A to Z of Marketing: F = Financials

The A to Z of marketing is designed to give you a flavour of the multitude of components that need to be considered when marketing  a business.

This week we look at F=Financials.

It is essential that any business owner or marketing manager understands the key financial metrics of their business, otherwise how on earth do you go about starting to understand how much you are willing in invest in marketing in order to attract an enquiry?

In order to make the right decisions these are the basic figures you need to know….

  • Average gross profit margin % (you will need an accurate grasp on your cost bases here)
  • Average transaction values within the business
  • Average number of transactions per customer per year
  • Average number of years a client stays a customer
  • Enquiry conversion rate

OK, obviously the more detail you have, the more accurately you can measure specific campaigns and specific products and services.  However, bearing in mind most companies do not even track all of these elements, let alone know the figures, I am purely going to work on averages across the board.

The first four figures outlined above will enable you to start to calculate the average lifetime value of a client.  This is a critical figure to know for anyone who is serious about marketing their business.   If you don’t know this figure you are blindly stumbling in the dark.
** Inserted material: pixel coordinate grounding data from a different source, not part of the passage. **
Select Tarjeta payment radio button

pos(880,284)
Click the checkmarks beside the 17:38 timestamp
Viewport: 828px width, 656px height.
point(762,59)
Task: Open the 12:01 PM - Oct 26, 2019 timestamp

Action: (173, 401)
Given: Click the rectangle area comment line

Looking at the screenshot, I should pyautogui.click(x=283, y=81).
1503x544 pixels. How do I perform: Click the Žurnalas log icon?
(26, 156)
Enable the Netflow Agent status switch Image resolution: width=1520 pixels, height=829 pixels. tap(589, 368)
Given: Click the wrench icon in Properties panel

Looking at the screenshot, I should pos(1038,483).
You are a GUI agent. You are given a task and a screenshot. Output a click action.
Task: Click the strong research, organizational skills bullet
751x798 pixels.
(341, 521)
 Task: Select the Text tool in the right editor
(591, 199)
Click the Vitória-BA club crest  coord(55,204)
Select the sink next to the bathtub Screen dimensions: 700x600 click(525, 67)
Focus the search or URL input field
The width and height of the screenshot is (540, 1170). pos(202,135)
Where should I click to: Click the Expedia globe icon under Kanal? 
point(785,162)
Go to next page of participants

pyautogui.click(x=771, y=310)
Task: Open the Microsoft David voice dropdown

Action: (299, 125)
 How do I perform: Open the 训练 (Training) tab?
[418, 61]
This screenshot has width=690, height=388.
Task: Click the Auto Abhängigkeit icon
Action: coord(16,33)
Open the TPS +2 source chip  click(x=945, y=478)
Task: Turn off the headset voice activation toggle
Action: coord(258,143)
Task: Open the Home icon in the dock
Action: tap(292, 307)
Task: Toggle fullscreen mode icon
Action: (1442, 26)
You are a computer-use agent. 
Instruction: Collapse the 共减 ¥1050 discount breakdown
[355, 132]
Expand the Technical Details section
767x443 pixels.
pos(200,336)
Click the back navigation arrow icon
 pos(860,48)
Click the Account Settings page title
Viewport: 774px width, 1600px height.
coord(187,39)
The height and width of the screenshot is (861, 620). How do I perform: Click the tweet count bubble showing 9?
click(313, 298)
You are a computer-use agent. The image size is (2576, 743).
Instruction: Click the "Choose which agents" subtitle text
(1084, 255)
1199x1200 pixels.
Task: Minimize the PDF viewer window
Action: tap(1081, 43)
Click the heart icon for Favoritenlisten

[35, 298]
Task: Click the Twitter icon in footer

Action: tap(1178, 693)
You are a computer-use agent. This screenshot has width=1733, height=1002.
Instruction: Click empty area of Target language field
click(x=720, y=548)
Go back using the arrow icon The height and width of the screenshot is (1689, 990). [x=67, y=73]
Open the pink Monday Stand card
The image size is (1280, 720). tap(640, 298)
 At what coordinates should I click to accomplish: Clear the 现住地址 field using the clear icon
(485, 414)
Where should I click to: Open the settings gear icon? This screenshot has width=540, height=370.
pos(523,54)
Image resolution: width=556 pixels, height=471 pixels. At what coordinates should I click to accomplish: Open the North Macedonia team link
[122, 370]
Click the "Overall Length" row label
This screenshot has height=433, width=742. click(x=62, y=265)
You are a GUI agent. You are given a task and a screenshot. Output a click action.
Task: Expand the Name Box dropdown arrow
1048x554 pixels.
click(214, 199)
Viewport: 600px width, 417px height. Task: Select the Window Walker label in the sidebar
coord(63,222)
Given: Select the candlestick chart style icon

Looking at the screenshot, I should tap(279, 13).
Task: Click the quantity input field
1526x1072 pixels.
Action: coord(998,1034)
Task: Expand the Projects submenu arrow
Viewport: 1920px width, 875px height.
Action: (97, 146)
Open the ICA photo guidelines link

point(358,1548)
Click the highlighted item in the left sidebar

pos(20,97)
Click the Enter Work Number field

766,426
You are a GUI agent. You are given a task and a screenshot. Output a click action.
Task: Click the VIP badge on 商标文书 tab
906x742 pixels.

This can be simply calculated by the following formula:

Avg Transaction Value  X  Avg Transactions Per year  X  Avg Number of Years  X  Avg Gross Profit margin                                                          = TOTAL LIFETIME CLIENT PROFIT VALUE

An even more accurate reflection can be calculated if you measure the average number of referrals a client makes over the course of the year.  However for simplicity purposes I am not going to include that figure in this example.

So now you know what a client is worth to your business, you can start to calculate how much you are willing to spend to gain a new one.  So if a client’s lifetime profit value is £500, are you willing to spend £100 on winning a new one? £200? £300? £400?

You see it all comes down to your business model and different people will see this differently.  Only you can make this judgement.

When you have settled on a figure on how much you are willing to spend to win a new customer, you then need to consider your conversion rates.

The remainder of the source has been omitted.